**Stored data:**
----------------------------------------
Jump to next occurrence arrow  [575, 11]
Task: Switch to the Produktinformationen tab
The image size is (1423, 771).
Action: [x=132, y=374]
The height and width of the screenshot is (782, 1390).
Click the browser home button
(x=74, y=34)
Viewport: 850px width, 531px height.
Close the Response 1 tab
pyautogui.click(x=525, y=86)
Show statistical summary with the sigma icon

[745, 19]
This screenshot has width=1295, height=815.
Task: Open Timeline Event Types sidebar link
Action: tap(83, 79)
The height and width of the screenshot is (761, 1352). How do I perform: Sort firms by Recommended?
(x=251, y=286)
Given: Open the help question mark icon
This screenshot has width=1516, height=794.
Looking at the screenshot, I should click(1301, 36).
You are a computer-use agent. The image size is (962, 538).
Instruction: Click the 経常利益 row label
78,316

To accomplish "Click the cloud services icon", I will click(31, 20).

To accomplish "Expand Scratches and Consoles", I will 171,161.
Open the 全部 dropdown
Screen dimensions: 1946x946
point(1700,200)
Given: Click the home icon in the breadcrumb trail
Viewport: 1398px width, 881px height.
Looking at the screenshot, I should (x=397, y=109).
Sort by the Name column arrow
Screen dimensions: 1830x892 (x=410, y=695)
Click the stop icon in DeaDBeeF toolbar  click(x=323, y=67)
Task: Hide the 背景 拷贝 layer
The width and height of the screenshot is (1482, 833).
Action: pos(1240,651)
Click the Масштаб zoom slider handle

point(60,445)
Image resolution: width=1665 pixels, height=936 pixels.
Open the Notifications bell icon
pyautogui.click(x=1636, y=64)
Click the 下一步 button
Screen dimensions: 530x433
----------------------------------------
**Exercise aim:**
From the records above, copy each line that contains the word "Given".

**Reply to the exercise:**
Given: Open the help question mark icon
Given: Click the home icon in the breadcrumb trail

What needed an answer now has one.